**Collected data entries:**
== Segment start ==

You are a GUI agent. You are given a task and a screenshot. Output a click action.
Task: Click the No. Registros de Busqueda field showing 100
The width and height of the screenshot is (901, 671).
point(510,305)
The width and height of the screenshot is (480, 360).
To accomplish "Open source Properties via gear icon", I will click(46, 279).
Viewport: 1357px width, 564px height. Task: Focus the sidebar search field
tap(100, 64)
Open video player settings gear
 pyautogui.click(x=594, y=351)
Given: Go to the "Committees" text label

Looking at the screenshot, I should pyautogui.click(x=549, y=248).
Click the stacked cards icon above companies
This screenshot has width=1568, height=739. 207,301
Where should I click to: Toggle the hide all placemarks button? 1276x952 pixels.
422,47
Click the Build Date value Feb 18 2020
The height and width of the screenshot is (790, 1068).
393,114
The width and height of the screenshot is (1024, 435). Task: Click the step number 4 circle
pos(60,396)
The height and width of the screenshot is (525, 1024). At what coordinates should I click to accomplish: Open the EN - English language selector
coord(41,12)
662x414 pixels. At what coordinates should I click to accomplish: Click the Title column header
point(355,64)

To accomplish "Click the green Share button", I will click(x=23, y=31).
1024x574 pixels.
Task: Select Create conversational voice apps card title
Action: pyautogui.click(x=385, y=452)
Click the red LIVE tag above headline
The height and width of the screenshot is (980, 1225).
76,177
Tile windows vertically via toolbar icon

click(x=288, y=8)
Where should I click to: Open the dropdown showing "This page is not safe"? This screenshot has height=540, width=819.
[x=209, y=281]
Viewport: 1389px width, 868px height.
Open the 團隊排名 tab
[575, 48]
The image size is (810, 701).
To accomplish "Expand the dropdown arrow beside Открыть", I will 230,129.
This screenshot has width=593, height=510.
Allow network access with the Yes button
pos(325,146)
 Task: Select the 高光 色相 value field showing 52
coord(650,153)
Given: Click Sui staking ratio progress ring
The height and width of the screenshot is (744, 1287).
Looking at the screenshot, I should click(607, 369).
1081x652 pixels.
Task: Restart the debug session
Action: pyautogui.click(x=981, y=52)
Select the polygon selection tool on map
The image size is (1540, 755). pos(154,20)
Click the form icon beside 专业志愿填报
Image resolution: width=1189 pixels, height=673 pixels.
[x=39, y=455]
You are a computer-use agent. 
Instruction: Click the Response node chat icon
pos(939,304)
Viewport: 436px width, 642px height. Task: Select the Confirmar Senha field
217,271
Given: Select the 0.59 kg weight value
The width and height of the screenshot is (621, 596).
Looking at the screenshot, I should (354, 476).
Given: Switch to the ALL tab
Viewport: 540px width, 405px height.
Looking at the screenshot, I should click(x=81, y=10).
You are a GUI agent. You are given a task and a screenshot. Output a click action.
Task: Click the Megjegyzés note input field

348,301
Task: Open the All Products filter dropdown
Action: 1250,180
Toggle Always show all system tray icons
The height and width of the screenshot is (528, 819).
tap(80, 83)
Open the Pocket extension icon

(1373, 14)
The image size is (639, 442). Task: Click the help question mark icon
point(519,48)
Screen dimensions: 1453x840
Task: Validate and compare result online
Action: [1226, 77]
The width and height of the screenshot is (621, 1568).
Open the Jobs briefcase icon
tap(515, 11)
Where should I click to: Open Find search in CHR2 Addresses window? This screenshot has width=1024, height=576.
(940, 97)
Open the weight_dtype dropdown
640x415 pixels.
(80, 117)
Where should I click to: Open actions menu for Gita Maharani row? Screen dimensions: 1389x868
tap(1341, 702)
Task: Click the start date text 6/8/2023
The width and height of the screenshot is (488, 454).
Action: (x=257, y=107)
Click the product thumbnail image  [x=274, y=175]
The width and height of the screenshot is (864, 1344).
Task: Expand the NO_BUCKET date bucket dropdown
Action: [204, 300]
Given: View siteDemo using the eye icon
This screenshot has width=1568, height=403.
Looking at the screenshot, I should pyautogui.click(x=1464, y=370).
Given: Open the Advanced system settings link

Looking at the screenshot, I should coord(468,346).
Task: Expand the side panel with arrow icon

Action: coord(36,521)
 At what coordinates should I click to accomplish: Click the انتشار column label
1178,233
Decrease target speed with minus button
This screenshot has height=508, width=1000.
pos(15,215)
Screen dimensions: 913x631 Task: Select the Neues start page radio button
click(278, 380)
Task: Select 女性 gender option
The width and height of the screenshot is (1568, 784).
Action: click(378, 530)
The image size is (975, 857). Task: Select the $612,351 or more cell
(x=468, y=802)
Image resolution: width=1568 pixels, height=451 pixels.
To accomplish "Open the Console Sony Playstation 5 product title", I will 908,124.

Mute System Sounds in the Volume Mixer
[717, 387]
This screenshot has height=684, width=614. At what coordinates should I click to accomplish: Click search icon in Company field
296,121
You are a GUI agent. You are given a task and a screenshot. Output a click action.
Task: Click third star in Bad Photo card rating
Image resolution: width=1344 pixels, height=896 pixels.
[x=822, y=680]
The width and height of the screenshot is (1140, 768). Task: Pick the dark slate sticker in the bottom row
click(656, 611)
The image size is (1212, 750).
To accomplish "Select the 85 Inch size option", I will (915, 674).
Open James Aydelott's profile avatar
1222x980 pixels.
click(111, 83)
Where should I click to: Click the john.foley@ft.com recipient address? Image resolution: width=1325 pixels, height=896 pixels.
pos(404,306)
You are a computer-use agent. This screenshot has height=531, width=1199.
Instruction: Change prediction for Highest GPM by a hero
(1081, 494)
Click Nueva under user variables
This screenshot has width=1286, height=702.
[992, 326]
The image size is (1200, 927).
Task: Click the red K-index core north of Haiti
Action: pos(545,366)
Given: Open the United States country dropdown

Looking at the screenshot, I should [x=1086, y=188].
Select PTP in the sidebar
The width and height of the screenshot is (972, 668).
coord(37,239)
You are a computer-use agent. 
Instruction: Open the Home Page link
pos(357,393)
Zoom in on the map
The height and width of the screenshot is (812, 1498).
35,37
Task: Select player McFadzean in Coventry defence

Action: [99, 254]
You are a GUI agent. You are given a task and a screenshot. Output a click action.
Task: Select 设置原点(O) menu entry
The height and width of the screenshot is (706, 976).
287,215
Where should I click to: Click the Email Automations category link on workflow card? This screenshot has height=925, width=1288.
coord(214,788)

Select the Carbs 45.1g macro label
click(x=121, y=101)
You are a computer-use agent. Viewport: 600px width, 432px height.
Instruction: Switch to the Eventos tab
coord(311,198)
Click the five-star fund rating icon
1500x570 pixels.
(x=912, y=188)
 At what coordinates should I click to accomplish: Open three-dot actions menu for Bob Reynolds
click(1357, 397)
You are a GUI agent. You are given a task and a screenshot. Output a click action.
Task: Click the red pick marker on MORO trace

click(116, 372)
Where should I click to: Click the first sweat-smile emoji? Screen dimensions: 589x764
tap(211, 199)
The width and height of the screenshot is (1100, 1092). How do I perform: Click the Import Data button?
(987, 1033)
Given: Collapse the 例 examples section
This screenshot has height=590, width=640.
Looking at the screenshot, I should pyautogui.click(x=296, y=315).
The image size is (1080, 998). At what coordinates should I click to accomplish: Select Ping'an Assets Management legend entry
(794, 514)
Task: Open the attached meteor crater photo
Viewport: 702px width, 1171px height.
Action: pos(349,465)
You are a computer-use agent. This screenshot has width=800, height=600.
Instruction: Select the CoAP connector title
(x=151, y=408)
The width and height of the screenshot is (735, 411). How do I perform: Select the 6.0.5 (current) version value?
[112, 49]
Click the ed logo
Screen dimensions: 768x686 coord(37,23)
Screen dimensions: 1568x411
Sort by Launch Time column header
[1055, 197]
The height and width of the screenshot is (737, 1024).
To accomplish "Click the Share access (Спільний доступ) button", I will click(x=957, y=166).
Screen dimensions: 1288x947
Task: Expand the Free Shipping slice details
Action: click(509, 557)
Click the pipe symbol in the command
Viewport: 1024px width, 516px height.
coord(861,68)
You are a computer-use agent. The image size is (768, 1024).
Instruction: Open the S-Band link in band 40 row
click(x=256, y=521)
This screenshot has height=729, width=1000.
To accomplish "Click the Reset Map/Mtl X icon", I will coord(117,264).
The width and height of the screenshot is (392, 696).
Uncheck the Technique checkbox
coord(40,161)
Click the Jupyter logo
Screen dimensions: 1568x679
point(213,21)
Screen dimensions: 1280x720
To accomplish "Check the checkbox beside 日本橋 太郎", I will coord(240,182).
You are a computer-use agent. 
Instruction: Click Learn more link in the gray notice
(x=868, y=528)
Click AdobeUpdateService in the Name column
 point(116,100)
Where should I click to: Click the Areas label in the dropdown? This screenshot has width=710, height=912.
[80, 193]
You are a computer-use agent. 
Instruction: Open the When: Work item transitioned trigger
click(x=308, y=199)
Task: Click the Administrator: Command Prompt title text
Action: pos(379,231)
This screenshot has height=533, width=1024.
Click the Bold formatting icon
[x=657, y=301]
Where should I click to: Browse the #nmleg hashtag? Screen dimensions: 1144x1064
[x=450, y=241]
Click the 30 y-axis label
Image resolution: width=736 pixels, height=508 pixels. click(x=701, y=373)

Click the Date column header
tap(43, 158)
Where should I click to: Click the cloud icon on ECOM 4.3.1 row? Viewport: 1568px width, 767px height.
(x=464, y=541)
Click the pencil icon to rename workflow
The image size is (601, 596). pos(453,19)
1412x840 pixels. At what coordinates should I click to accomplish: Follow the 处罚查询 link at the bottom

== Segment end ==

Scan the records for lines that hold "beside", and reproduce each one you find.

**EXERCISE SOLUTION:**
To accomplish "Expand the dropdown arrow beside Открыть", I will 230,129.
Click the form icon beside 专业志愿填报
To accomplish "Check the checkbox beside 日本橋 太郎", I will coord(240,182).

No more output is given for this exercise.